Dubbed “the Jewish terrorist,” Florida-born Teitel, 39, was indicted in 2009 on 14 separate charges including the 1997 murder of Palestinian taxi driver Samir Balbisi, who was found shot dead in his taxicab.

The indictment also charges Teitel with the murder of a second Palestinian man, Beduin shepherd Isaa Mousa’af Mahamada, who was shot dead near the West Bank settlement of Carmel, near Hebron, in August 1997.

Teitel is alleged to have committed both those murders while he was still a US citizen on vacation in Israel.


In 2000, Teitel immigrated to Israel and lived in Shvut Rachel, a West Bank settlement north of Jerusalem, where he married and had four children. That same year, he was arrested by police on suspicion of carrying out both the 1997 murders, but later released for lack of evidence.

In March 2008, according to the indictment, Teitel attempted to murder 15-year-old Amiel Ortiz, the son of American Christian missionaries in Ariel.

Teitel allegedly sent a bomb in a Purim gift basket to the Ortiz’s home, which exploded when Ortiz opened it.

Other charges include planting homemade explosives at the home of Prof.

Ze’ev Sternhell, a left-wing scholar from the Hebrew University of Jerusalem, in September 2008 and attacking a police station in 2006 during a gay pride parade.

Teitel was arrested in Jerusalem in 2009, while distributing leaflets lauding a deadly shooting at a Tel Aviv gay youth center, although police do not believe he was involved in that attack.

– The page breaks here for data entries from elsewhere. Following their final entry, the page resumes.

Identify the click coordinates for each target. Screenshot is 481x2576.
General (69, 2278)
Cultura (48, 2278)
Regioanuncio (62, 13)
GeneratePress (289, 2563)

Teitel was remanded in custody in a secure psychiatric facility, and though an initial psychiatric assessment in 2010 deemed Teitel unfit to stand trial, later tests showed that he was able to face prosecution.

“We conclude that [Teitel] is not detached from reality, he possesses an impressive verbal ability and is capable of maintaining a good connection with those talking to him, that he is well aware of the legal process and its outcomes, he knows he is in court and is aware of the various functions of the legal process,” Segal said.